Task to carry out
Can you give every line of the records below as a numbered list, dropping blank lines and leaving the pictures out?

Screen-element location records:
□ □ □ □

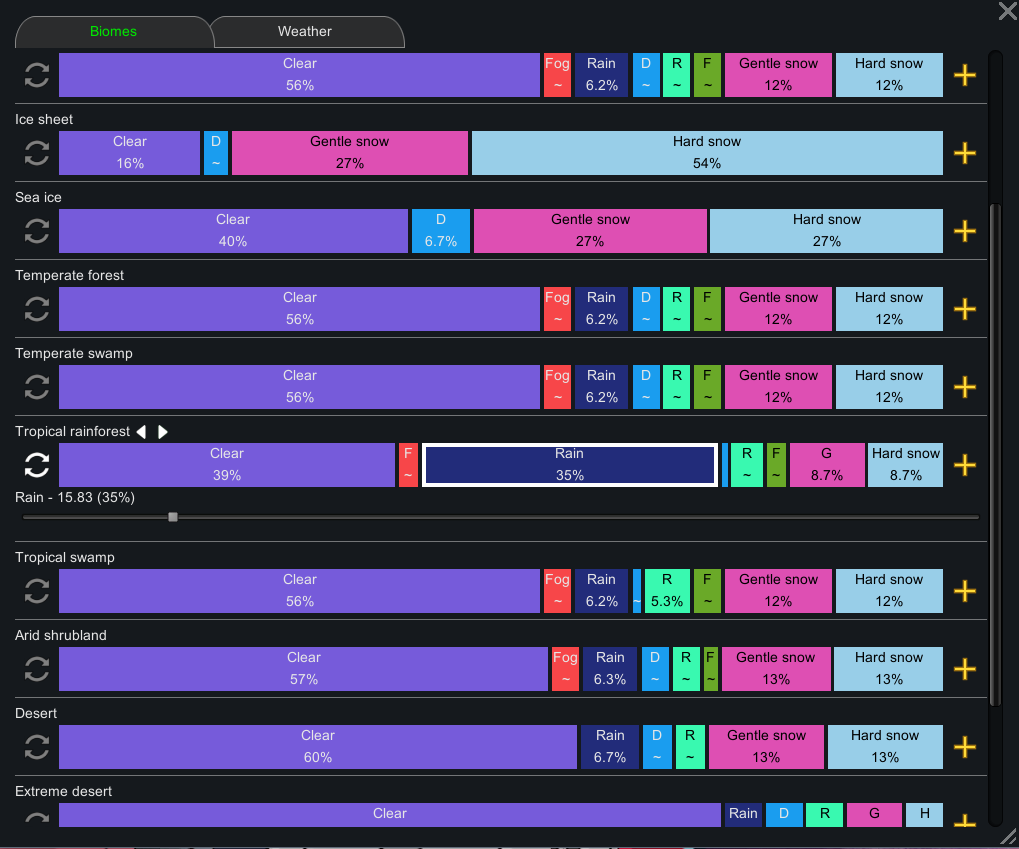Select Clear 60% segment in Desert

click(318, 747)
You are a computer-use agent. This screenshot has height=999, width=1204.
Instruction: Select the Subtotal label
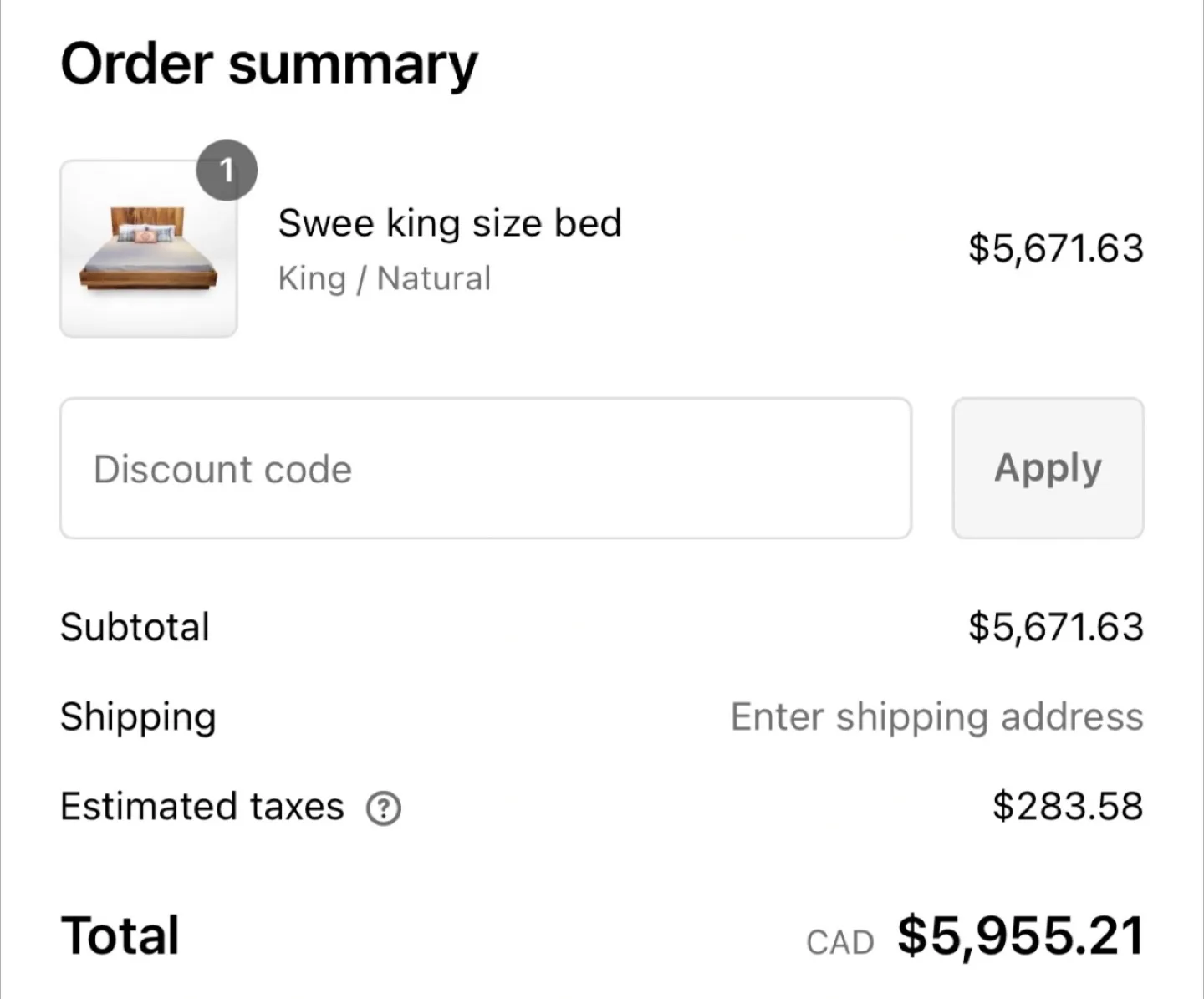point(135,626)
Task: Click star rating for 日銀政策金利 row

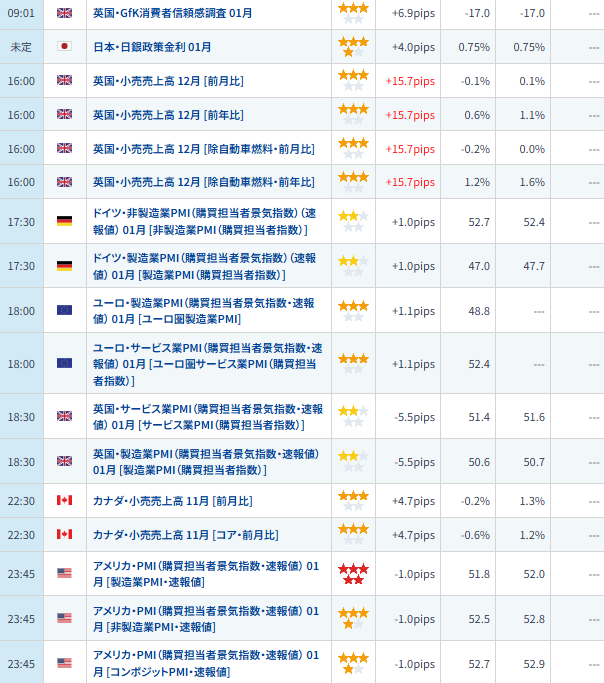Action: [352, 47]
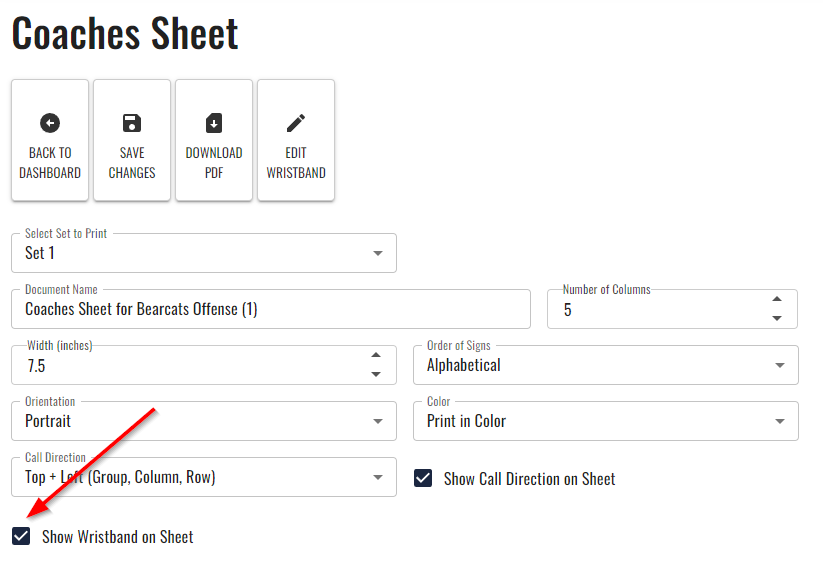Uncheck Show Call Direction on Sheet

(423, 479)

□ □ □ □

Exercise output
1. Select Clear 60% segment in Desert
2. click(318, 747)
3. You are a computer-use agent. This screenshot has height=999, width=1204.
4. Instruction: Select the Subtotal label
5. point(135,626)
6. Task: Click star rating for 日銀政策金利 row
7. Action: [352, 47]
8. Uncheck Show Call Direction on Sheet
9. (423, 479)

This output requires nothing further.